The Zimbabwe Observer Consortium comprises the South African Council of Churches, the Southern African Catholic Bishops Conference, the South African NGO Coalition, Institute for Democracy in SA, the Centre for Policy Studies, and the Institute for Justice and Reconciliation.
The consortium said in a statement on Thursday it had requested, but was not afforded, observer status.
However, members of the consortium did visit the country prior to and during the elections, consulting widely with NGO and political groupings in Zimbabwe, interviewing a cross-section of Zimbabweans, and following the election process both from within and outside of the country.
Zimbabwe had become an authoritarian state and the election was held within this context.
“A normal election remains difficult to contemplate without significant changes in the constitutional, legal, institutional and cultural environment,” the statement said.
Among other things, the governing Zanu-PF had at its disposal the resources and privileges of incumbency, which it employed to its own advantage.
Numerous donations to communities accompanied government ministers as they campaigned and were used as vote buying.
“We consider the politicisation of observation missions, in particular the preferential treatment of invited missions in accordance with their stated friendship to Zanu-PF to be regrettable.
“In particular, conclusions arrived at by the South African observer missions failed to address the critical issues affecting free and fair elections standards and have thus compromised their role as honest and non-partisan observers.”

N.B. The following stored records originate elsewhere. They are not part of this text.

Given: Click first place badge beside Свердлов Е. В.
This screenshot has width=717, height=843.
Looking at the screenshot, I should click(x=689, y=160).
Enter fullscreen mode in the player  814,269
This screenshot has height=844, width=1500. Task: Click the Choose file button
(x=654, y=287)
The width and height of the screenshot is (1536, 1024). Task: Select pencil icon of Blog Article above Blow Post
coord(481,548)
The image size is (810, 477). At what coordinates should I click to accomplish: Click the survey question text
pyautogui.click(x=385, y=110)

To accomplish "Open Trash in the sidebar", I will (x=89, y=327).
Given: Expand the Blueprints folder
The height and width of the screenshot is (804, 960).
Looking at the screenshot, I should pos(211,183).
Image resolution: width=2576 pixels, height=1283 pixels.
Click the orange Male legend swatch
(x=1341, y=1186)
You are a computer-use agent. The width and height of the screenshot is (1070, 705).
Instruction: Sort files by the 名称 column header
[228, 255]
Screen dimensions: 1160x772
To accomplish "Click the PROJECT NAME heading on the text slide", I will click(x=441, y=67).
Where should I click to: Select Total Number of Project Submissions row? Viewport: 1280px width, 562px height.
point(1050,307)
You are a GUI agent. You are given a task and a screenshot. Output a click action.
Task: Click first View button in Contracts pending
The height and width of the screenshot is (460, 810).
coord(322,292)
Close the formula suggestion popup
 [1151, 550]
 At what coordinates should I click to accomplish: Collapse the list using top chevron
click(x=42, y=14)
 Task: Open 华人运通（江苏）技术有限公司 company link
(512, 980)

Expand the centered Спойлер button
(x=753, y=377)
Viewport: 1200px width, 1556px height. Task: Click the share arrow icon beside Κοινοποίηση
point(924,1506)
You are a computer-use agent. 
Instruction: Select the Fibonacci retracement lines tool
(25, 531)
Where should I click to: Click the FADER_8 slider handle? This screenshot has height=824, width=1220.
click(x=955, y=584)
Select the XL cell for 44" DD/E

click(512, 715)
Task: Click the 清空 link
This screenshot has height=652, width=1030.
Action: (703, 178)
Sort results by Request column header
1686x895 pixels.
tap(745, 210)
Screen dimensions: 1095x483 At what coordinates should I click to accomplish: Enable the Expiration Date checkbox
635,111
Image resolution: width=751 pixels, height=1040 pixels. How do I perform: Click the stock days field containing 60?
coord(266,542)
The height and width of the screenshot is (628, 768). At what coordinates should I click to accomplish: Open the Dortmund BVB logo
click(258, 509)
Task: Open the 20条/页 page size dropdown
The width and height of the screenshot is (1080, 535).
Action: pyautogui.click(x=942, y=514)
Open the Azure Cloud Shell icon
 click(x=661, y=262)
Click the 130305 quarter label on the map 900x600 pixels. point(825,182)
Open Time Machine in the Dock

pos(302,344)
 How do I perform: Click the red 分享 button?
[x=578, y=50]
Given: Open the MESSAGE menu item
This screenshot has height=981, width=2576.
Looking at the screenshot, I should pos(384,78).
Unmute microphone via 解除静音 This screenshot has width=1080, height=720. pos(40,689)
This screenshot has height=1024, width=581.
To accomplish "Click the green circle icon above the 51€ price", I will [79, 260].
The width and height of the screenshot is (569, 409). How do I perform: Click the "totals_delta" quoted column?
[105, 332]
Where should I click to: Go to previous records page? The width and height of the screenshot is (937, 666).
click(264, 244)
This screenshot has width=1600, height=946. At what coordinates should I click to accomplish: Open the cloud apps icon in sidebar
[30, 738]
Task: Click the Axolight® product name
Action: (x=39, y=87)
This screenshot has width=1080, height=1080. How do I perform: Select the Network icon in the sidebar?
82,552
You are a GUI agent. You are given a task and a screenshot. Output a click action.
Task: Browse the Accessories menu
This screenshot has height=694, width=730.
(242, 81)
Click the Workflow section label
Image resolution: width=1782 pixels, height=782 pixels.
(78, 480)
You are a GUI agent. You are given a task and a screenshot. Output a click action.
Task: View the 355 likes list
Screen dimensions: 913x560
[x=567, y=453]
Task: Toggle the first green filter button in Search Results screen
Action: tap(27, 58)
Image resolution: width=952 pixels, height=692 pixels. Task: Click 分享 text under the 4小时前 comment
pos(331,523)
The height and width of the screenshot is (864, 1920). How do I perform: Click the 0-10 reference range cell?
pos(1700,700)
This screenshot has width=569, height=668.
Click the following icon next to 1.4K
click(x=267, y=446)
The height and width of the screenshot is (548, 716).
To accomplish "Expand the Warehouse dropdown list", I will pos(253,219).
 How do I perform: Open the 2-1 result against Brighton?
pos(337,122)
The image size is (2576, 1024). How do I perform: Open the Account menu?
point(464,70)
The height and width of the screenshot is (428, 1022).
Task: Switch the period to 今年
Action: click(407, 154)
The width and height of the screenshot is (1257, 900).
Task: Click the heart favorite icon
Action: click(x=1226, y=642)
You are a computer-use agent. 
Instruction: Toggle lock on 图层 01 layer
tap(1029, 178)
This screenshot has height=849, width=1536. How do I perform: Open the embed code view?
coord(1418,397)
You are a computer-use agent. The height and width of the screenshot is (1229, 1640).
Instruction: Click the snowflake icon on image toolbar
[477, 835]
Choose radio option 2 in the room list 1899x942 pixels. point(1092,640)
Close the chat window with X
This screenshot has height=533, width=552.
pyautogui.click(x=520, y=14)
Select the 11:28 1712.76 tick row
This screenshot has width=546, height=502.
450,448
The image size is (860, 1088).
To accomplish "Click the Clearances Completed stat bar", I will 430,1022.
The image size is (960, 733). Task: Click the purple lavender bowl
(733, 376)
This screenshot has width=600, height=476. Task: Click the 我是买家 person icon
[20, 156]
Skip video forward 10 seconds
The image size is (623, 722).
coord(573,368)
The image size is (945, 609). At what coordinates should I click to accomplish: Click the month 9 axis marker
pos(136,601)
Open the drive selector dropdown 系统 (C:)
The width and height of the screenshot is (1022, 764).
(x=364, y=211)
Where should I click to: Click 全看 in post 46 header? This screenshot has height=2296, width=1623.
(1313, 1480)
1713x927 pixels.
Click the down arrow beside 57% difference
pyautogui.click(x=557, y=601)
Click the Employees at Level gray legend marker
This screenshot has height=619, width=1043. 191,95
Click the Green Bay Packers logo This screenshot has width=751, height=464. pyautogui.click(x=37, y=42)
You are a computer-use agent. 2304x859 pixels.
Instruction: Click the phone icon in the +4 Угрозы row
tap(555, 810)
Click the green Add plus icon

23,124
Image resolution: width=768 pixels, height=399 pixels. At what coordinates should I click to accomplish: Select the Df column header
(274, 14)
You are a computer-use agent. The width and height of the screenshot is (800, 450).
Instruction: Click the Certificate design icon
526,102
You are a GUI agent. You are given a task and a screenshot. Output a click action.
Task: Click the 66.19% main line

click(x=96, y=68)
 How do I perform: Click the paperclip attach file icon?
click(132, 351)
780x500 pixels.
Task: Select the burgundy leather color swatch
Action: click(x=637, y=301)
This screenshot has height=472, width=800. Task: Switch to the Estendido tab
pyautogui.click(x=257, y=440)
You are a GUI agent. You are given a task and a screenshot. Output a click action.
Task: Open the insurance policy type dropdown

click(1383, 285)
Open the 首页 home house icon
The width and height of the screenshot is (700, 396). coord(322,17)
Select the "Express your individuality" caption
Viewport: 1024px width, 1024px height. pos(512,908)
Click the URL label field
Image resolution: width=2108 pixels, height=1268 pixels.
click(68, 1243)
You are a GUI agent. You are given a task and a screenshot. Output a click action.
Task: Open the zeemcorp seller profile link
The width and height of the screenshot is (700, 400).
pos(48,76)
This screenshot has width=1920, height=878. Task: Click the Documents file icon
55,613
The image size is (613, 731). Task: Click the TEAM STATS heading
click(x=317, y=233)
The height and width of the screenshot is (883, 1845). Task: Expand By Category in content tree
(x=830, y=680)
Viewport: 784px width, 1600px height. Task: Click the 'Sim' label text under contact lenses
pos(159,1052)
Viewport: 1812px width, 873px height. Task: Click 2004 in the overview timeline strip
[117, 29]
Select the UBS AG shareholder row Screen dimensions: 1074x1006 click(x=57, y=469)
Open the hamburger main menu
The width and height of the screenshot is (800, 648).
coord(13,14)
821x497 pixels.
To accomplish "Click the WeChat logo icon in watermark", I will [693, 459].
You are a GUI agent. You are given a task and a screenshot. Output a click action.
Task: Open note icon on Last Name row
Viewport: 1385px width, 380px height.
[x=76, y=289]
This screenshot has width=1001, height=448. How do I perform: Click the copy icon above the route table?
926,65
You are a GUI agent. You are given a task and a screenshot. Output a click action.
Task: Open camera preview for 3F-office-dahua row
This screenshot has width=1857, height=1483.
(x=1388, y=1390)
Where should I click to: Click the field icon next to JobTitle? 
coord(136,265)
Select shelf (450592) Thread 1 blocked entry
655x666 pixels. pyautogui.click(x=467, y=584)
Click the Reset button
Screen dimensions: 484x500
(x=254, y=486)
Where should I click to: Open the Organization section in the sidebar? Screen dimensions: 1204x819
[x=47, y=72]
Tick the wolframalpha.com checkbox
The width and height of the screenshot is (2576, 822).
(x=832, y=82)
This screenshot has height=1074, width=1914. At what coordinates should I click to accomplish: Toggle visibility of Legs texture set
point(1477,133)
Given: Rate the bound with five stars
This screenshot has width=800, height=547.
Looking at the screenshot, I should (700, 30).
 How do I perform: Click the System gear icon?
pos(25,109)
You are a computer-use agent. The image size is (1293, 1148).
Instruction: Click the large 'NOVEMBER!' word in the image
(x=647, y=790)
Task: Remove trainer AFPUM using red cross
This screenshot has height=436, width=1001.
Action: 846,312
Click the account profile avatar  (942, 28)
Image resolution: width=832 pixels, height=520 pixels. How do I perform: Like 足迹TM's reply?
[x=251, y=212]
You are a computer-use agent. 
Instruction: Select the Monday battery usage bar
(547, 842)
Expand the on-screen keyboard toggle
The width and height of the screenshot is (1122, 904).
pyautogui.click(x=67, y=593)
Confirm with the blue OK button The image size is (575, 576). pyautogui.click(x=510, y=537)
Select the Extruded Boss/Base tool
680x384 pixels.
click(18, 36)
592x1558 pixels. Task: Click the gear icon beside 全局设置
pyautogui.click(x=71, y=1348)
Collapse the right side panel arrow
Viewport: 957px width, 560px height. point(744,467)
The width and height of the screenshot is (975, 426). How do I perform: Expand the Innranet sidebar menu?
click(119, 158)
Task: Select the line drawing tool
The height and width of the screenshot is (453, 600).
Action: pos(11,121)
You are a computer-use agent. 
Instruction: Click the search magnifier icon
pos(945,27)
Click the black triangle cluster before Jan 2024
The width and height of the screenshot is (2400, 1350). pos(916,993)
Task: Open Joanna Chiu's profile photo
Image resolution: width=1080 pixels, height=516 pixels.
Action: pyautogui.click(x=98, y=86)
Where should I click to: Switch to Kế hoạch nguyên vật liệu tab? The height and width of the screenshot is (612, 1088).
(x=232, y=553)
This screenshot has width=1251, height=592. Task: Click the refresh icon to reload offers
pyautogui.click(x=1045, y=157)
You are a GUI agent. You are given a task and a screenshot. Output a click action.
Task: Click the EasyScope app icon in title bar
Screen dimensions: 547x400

The suspension of excessive violence and the opportunity to vote did not in themselves constitute a free and fair election as required by the SADC guidelines.
The election also fell short of stringent SADC standards and the African Union commitment to democracy.
“Based on the present evidence and analysis of the SADC guidelines, the coalition cannot pronounce the elections as being free and fair without qualification.
“We particularly regard as morally questionable the pronouncement by the South African Observer Mission that primarily due to the peaceful climate that prevailed during the elections; the elections are necessarily free and fair.
“As to the credibility and legitimacy of the outcomes, the coalition believes that this judgement must and will be made by the people of Zimbabwe, their courts and their political parties,” the statement said.—Sapa. .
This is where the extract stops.